— Data to use —
········
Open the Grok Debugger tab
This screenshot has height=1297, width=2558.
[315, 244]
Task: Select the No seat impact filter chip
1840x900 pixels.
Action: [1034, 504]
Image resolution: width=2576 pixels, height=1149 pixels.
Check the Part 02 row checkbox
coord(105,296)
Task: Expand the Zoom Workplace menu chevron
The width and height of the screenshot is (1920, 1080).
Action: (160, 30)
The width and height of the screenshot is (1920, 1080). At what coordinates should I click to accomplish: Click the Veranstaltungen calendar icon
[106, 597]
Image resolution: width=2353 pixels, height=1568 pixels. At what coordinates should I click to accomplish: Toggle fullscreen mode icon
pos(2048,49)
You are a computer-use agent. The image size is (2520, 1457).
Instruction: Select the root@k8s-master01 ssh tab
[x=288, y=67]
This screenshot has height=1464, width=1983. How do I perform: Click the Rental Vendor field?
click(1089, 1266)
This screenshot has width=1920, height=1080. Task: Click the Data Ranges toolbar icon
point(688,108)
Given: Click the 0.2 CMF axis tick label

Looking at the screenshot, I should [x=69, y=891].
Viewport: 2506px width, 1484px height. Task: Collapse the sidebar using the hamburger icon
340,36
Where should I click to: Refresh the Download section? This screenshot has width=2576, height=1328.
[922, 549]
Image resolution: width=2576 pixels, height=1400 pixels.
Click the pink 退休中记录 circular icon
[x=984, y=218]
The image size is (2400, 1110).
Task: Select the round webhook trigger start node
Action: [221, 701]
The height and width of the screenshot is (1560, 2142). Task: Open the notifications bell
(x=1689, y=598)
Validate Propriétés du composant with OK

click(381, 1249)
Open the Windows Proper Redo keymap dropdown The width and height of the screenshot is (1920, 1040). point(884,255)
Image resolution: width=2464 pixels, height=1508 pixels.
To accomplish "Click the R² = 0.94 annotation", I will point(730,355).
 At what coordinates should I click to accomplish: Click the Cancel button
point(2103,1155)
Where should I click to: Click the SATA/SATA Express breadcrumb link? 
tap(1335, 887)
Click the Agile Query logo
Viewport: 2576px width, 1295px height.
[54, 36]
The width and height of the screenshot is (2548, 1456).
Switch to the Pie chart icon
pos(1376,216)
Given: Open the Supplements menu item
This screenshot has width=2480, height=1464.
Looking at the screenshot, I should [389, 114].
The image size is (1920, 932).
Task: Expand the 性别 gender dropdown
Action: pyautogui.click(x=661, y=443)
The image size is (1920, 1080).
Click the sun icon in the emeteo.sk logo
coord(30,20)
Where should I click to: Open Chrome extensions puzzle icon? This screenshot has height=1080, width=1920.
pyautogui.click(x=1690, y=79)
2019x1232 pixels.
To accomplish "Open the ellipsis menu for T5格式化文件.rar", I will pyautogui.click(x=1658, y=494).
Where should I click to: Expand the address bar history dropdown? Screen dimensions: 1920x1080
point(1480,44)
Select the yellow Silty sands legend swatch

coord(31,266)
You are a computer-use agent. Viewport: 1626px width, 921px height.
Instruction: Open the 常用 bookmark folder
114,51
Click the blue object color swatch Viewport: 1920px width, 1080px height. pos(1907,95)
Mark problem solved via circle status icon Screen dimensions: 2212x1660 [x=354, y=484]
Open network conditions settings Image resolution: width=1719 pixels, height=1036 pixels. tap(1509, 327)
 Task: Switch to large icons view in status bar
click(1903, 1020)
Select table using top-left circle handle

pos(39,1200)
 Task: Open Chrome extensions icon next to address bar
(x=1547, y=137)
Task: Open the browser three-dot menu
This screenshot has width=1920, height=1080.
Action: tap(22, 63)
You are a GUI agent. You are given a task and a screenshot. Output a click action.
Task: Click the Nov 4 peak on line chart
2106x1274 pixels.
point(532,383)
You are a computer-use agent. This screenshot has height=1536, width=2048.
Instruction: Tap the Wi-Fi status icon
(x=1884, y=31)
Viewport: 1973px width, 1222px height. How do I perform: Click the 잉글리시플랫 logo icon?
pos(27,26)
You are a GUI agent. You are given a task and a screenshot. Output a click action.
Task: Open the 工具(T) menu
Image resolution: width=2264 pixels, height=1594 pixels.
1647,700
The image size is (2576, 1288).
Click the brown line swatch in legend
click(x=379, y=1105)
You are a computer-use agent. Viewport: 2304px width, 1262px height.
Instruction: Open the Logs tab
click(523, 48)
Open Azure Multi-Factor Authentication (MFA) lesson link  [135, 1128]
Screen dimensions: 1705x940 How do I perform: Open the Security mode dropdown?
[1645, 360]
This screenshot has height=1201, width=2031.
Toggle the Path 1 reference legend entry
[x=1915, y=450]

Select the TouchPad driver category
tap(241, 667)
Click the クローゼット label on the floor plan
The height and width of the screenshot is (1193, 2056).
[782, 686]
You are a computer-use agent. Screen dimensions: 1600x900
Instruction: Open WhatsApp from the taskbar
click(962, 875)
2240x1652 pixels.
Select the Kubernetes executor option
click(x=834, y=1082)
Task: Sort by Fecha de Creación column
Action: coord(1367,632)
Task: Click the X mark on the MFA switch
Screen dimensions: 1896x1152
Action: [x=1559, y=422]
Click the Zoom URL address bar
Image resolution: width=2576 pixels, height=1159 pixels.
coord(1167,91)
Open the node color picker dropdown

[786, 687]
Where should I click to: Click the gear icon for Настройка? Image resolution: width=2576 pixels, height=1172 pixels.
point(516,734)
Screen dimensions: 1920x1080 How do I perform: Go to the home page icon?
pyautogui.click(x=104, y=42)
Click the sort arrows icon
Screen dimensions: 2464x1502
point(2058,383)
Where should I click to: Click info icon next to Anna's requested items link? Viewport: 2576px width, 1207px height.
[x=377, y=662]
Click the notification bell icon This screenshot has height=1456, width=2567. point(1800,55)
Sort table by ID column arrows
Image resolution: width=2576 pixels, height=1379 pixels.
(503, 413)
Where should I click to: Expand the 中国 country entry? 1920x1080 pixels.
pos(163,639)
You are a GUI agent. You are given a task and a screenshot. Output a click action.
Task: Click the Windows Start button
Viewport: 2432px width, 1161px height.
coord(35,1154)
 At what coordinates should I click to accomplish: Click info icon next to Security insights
········
— Exercise prompt —
Look through the data above and report every line in which "will" appears.

— Answer to this exercise —
To accomplish "Click the R² = 0.94 annotation", I will point(730,355).
To accomplish "Open the ellipsis menu for T5格式化文件.rar", I will pyautogui.click(x=1658, y=494).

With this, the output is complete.